LA RESPONSABILIDAD DE LOS CATÓLICOS

Hace unos días señalé en esta misma página que el diagnóstico de los problemas que sufren los españoles solo puede realizarse desde la exploración de la pérdida de nuestra sustancia cultural. A la destrucción de los valores sobre los que se construyó nuestra larga experiencia como nación ha acompañado el distanciamiento de la gran tarea de renovación humanista europea que siguió a la barbarie totalitaria de la primera mitad del siglo XX.


Tiempo este de iniquidad, de vacío ideológico en el que la esperanza fue sustituida por expectativas inmediatas; años de oquedad moral, de abismo ético en los que la vida ajustada a unos principios y movida por unos preceptos fue reemplazada por el prestigio de no creer en nada.


A todo este desbrozo de cualidades esenciales, a todo este desarraigo de nuestro significado en el mundo se debe lo más hondo de nuestra crisis, en especial, lo que tiene de singularmente nacional.
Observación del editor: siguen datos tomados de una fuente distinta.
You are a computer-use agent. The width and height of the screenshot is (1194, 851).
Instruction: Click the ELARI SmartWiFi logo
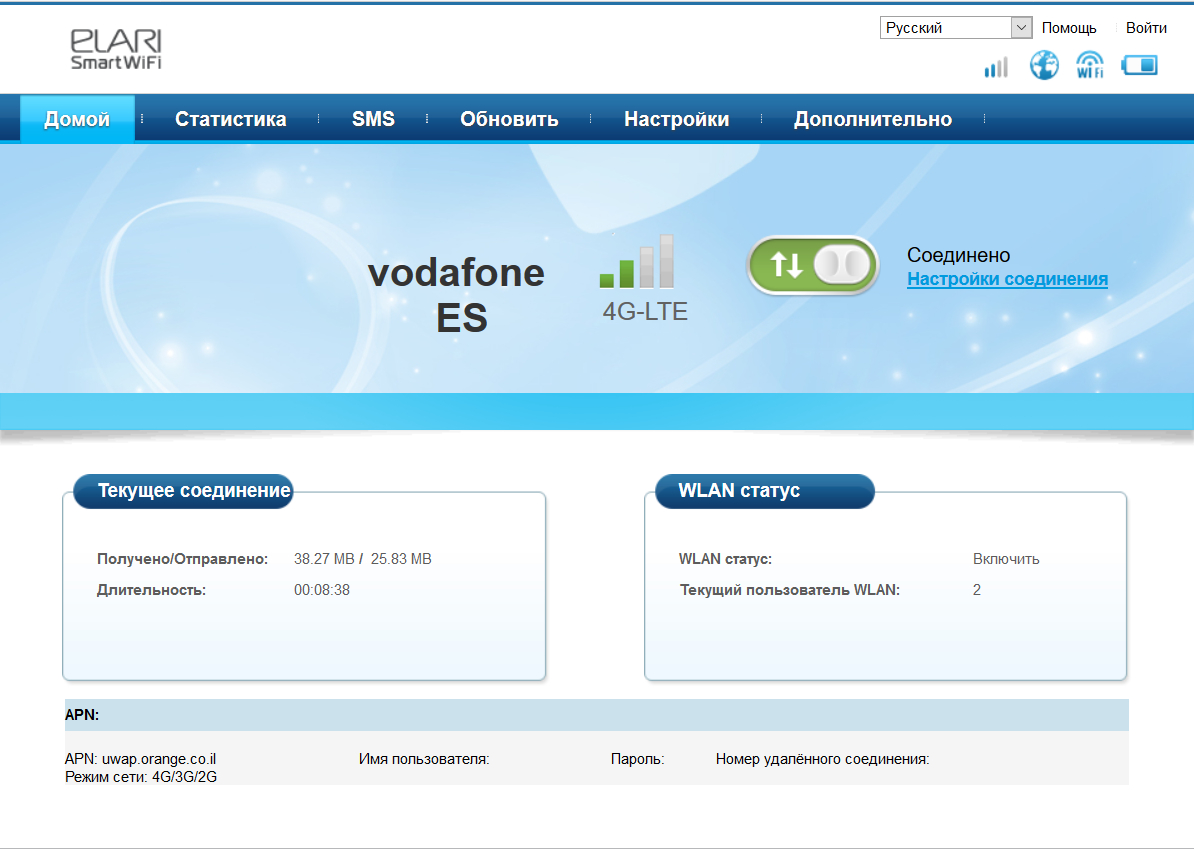[x=116, y=49]
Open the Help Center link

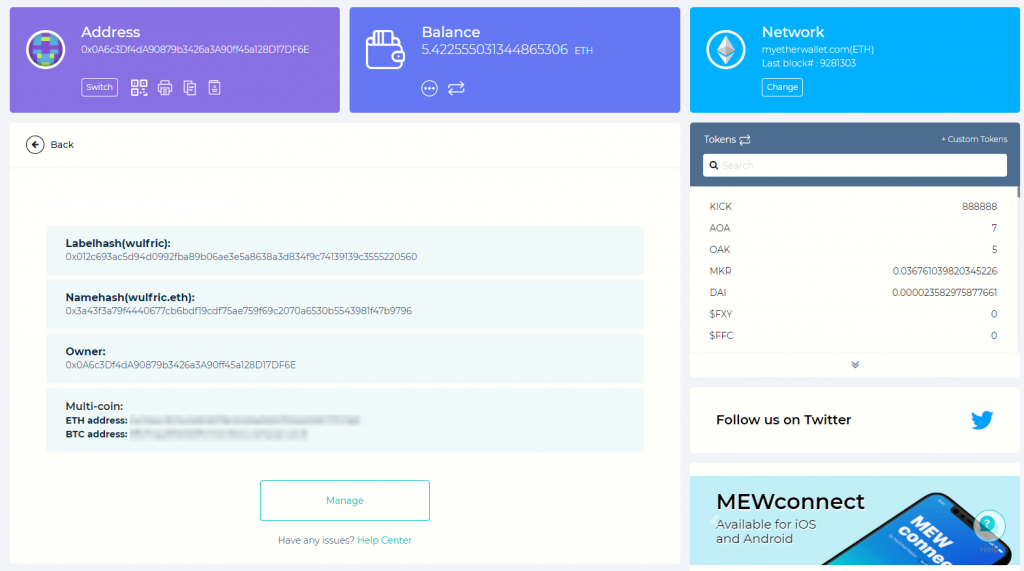click(385, 541)
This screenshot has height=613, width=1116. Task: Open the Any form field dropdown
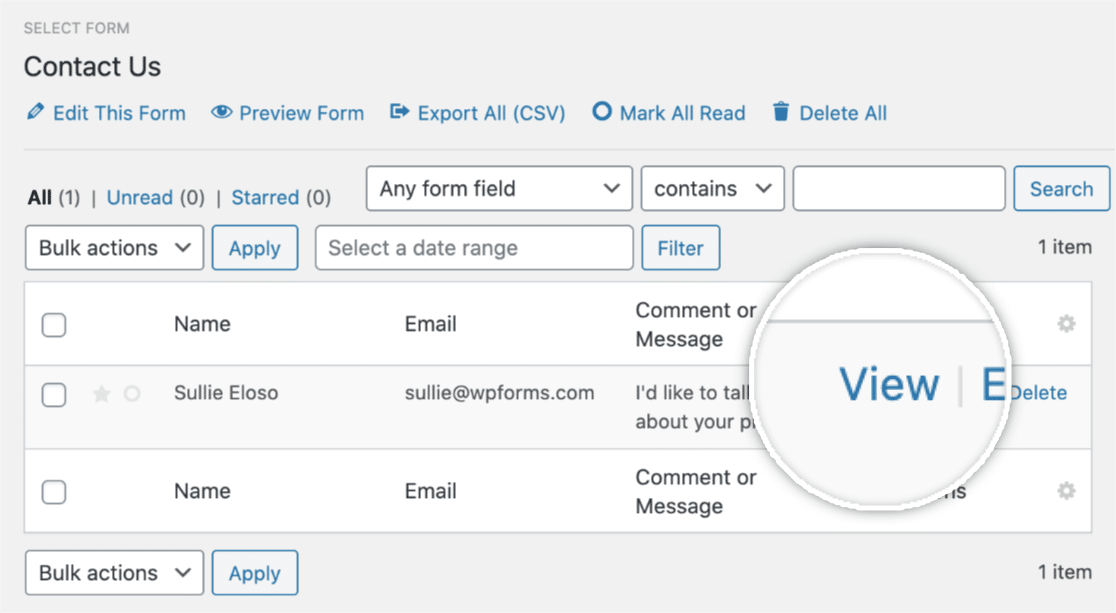pos(499,189)
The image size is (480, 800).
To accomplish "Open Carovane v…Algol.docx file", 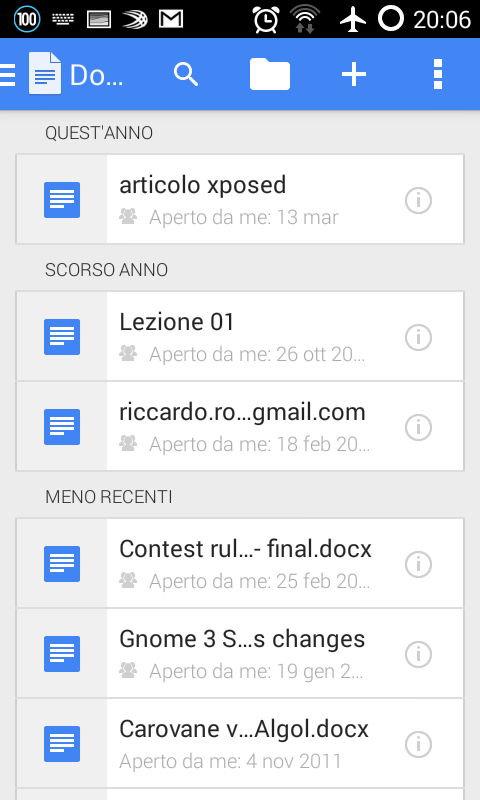I will point(240,744).
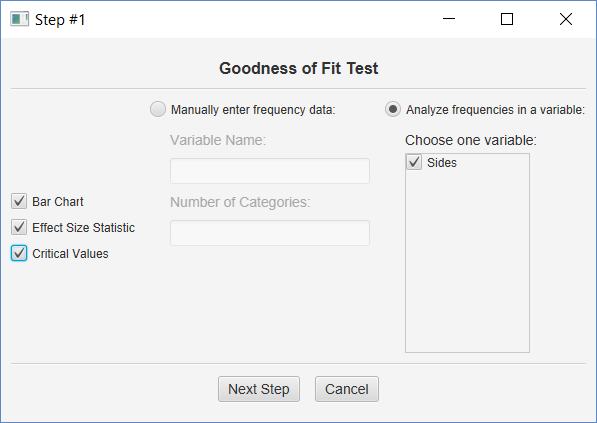Uncheck the Bar Chart checkbox
The image size is (597, 423).
(19, 201)
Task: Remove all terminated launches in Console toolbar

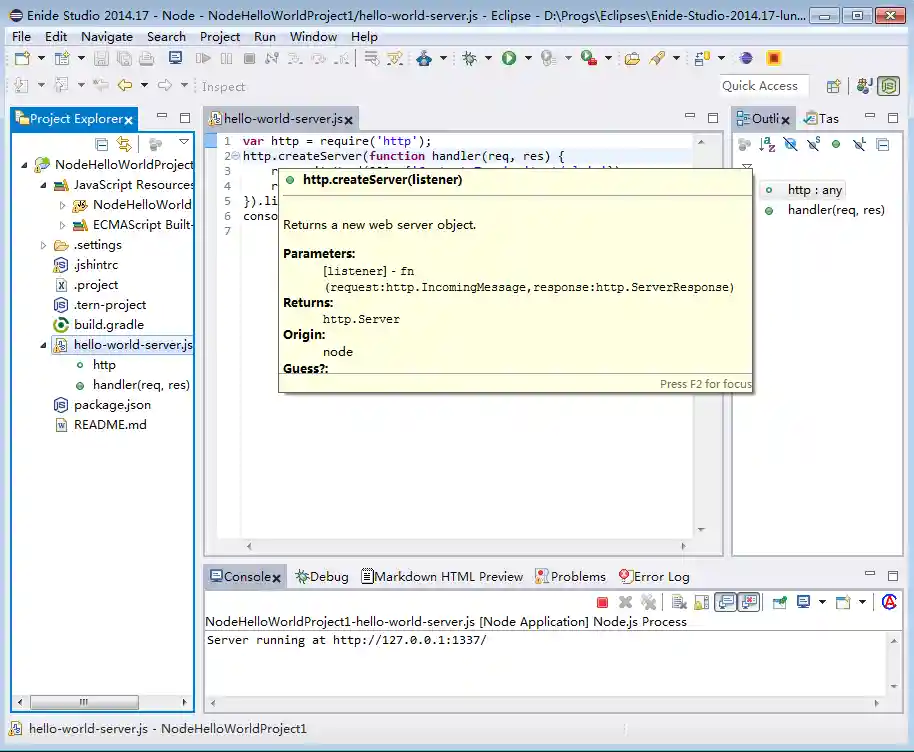Action: pos(648,601)
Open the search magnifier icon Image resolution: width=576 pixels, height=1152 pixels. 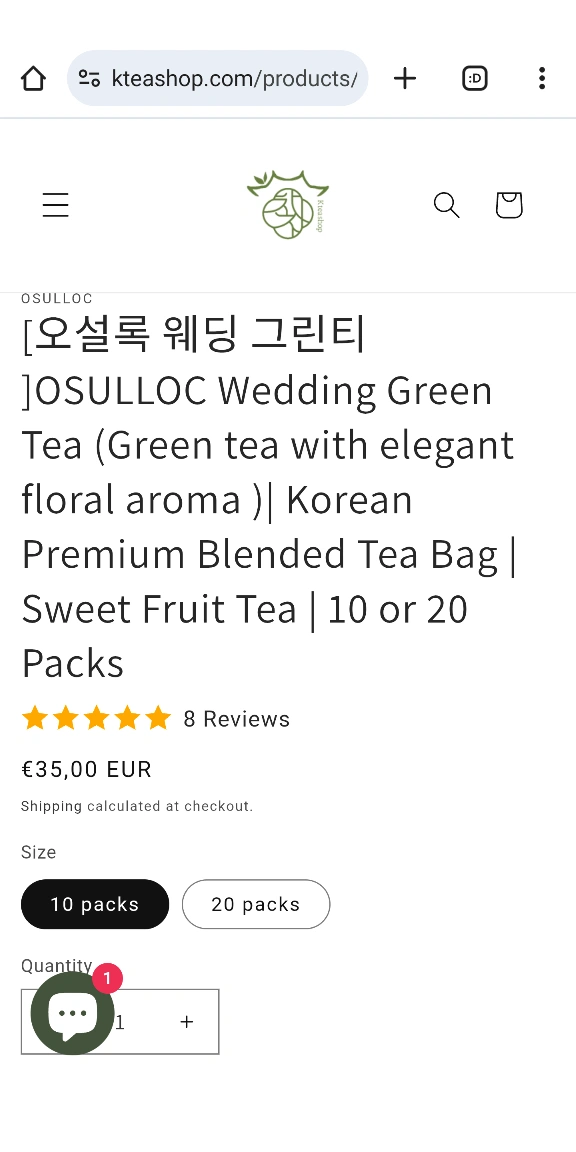click(x=446, y=205)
Pues ha sido España la nación que con mayor dureza ha sufrido el desmoche de su vigencia, de su entidad histórica, quizás porque a esos  valores esenciales de la sociedad humanista y cristiana estaba vinculada nuestra idea de comunidad política moderna.


La fe en nosotros mismos no se articuló con el estallido de las revoluciones liberales y las primeras declaraciones de los parlamentos salidos del constitucionalismo del siglo XIX. En nuestro caso, hubo un trayecto específico de afirmación del concepto de libertad, de autoridad legítima, de participación del pueblo en la política, principios todos ellos resueltos luego en el liberalismo español, que ya habían asomado en nuestras universidades al defender una noción del hombre y la sociedad estrechamente vinculada a lo mejor del Concilio de Trento.

El Renacimiento encontró en los españoles personas que no concebían su credo como reclusión en el individualismo ni como atemorizada confianza en la
exclusiva gracia de Dios. Eran ya miembros de una comunidad que entendían su conducta y vida social de un modo congruente con la libertad y la responsabilidad inspirada en el Evangelio.


Al mito del atraso, la opulencia gratuita, la pereza aristocrática, el lujo insultante y el oscurantismo inquisitorial, los historiadores han opuesto esa vía española a la modernidad, manifestada en el protagonismo de nuestros teólogos en Trento, en defensa del libre albedrío, y de nuestros economistas y pensadores políticos en Salamanca, luchando contra el maquiavelismo, el absolutismo y la razón de Estado que se abrían paso en Europa.


Sobre esa libertad radical, sobre esa búsqueda del bien común que se exigía a la autoridad, sobre esa permanente vinculación de la salvación del hombre a sus actos, se levantó una forma determinada de ingresar en el mundo burgués contemporáneo. Lo que tantos españoles consideraron desventaja anacrónica, y lo que otros oportunidad reaccionaria, era un camino exigente, atento a una idea fundacional de la justicia y a un principio básico de la dignidad que anida en toda existencia humana.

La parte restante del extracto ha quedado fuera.